begin RECORDS TO PROCESS
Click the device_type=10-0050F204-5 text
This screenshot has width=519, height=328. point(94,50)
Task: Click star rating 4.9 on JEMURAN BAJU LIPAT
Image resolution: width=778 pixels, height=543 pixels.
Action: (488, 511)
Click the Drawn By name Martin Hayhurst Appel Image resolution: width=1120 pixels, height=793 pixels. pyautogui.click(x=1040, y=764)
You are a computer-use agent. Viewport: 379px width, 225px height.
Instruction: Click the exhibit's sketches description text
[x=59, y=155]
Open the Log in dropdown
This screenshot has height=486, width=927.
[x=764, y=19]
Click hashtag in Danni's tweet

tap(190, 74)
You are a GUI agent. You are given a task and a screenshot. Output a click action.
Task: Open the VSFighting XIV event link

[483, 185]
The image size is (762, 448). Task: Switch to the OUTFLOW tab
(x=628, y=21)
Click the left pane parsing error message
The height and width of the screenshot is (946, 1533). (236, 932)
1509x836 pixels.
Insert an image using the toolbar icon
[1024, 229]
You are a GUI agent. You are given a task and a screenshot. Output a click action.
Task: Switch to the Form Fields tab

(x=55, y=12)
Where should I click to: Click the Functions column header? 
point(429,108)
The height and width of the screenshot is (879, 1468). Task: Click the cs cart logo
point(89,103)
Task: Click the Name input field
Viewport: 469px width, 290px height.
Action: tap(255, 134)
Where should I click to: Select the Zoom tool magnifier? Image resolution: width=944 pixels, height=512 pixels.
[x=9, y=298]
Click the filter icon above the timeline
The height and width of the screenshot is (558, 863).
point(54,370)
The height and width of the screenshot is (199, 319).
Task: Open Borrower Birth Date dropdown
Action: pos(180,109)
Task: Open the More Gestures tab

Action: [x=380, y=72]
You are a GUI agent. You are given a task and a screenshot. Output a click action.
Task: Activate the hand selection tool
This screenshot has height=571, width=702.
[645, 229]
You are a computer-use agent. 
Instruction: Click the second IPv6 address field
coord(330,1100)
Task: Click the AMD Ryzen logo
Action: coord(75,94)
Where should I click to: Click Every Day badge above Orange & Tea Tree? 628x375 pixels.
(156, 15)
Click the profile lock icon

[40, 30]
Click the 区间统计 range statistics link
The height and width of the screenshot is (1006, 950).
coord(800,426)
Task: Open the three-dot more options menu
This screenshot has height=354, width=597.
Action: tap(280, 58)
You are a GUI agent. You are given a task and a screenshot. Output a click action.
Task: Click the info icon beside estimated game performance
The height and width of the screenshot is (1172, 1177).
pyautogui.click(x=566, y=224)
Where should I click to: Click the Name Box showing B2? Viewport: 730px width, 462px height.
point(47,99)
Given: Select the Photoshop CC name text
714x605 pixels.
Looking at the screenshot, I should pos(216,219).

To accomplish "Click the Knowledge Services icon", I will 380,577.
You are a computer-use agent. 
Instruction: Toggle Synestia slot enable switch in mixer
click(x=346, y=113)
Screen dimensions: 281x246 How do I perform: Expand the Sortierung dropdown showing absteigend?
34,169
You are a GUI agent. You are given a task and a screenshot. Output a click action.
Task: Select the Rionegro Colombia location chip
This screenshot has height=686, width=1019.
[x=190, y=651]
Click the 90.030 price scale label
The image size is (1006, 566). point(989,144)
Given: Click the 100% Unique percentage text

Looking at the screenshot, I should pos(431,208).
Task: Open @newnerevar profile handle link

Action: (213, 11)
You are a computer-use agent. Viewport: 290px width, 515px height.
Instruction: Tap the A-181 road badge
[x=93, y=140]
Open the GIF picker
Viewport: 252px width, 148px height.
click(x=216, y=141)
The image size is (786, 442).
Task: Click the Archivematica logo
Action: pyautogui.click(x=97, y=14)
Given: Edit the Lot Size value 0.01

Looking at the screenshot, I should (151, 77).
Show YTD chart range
end RECORDS TO PROCESS
EXERCISE BRIEF: Copy out every one of the items above, line for line, with nothing changed.

THE SOLUTION:
Click the device_type=10-0050F204-5 text
This screenshot has width=519, height=328. point(94,50)
Task: Click star rating 4.9 on JEMURAN BAJU LIPAT
Image resolution: width=778 pixels, height=543 pixels.
Action: (488, 511)
Click the Drawn By name Martin Hayhurst Appel Image resolution: width=1120 pixels, height=793 pixels. pyautogui.click(x=1040, y=764)
You are a computer-use agent. Viewport: 379px width, 225px height.
Instruction: Click the exhibit's sketches description text
[x=59, y=155]
Open the Log in dropdown
This screenshot has height=486, width=927.
[x=764, y=19]
Click hashtag in Danni's tweet

tap(190, 74)
You are a GUI agent. You are given a task and a screenshot. Output a click action.
Task: Open the VSFighting XIV event link

[483, 185]
The image size is (762, 448). Task: Switch to the OUTFLOW tab
(x=628, y=21)
Click the left pane parsing error message
The height and width of the screenshot is (946, 1533). (236, 932)
1509x836 pixels.
Insert an image using the toolbar icon
[1024, 229]
You are a GUI agent. You are given a task and a screenshot. Output a click action.
Task: Switch to the Form Fields tab

(x=55, y=12)
Where should I click to: Click the Functions column header? 
point(429,108)
The height and width of the screenshot is (879, 1468). Task: Click the cs cart logo
point(89,103)
Task: Click the Name input field
Viewport: 469px width, 290px height.
Action: tap(255, 134)
Where should I click to: Select the Zoom tool magnifier? Image resolution: width=944 pixels, height=512 pixels.
[x=9, y=298]
Click the filter icon above the timeline
The height and width of the screenshot is (558, 863).
point(54,370)
The height and width of the screenshot is (199, 319).
Task: Open Borrower Birth Date dropdown
Action: pos(180,109)
Task: Open the More Gestures tab

Action: [x=380, y=72]
You are a GUI agent. You are given a task and a screenshot. Output a click action.
Task: Activate the hand selection tool
This screenshot has height=571, width=702.
[645, 229]
You are a computer-use agent. 
Instruction: Click the second IPv6 address field
coord(330,1100)
Task: Click the AMD Ryzen logo
Action: coord(75,94)
Where should I click to: Click Every Day badge above Orange & Tea Tree? 628x375 pixels.
(156, 15)
Click the profile lock icon

[40, 30]
Click the 区间统计 range statistics link
The height and width of the screenshot is (1006, 950).
coord(800,426)
Task: Open the three-dot more options menu
This screenshot has height=354, width=597.
Action: tap(280, 58)
You are a GUI agent. You are given a task and a screenshot. Output a click action.
Task: Click the info icon beside estimated game performance
The height and width of the screenshot is (1172, 1177).
pyautogui.click(x=566, y=224)
Where should I click to: Click the Name Box showing B2? Viewport: 730px width, 462px height.
point(47,99)
Given: Select the Photoshop CC name text
714x605 pixels.
Looking at the screenshot, I should pos(216,219).

To accomplish "Click the Knowledge Services icon", I will 380,577.
You are a computer-use agent. 
Instruction: Toggle Synestia slot enable switch in mixer
click(x=346, y=113)
Screen dimensions: 281x246 How do I perform: Expand the Sortierung dropdown showing absteigend?
34,169
You are a GUI agent. You are given a task and a screenshot. Output a click action.
Task: Select the Rionegro Colombia location chip
This screenshot has height=686, width=1019.
[x=190, y=651]
Click the 90.030 price scale label
The image size is (1006, 566). point(989,144)
Given: Click the 100% Unique percentage text

Looking at the screenshot, I should pos(431,208).
Task: Open @newnerevar profile handle link

Action: (213, 11)
You are a computer-use agent. Viewport: 290px width, 515px height.
Instruction: Tap the A-181 road badge
[x=93, y=140]
Open the GIF picker
Viewport: 252px width, 148px height.
click(x=216, y=141)
The image size is (786, 442).
Task: Click the Archivematica logo
Action: pyautogui.click(x=97, y=14)
Given: Edit the Lot Size value 0.01

Looking at the screenshot, I should (151, 77).
Show YTD chart range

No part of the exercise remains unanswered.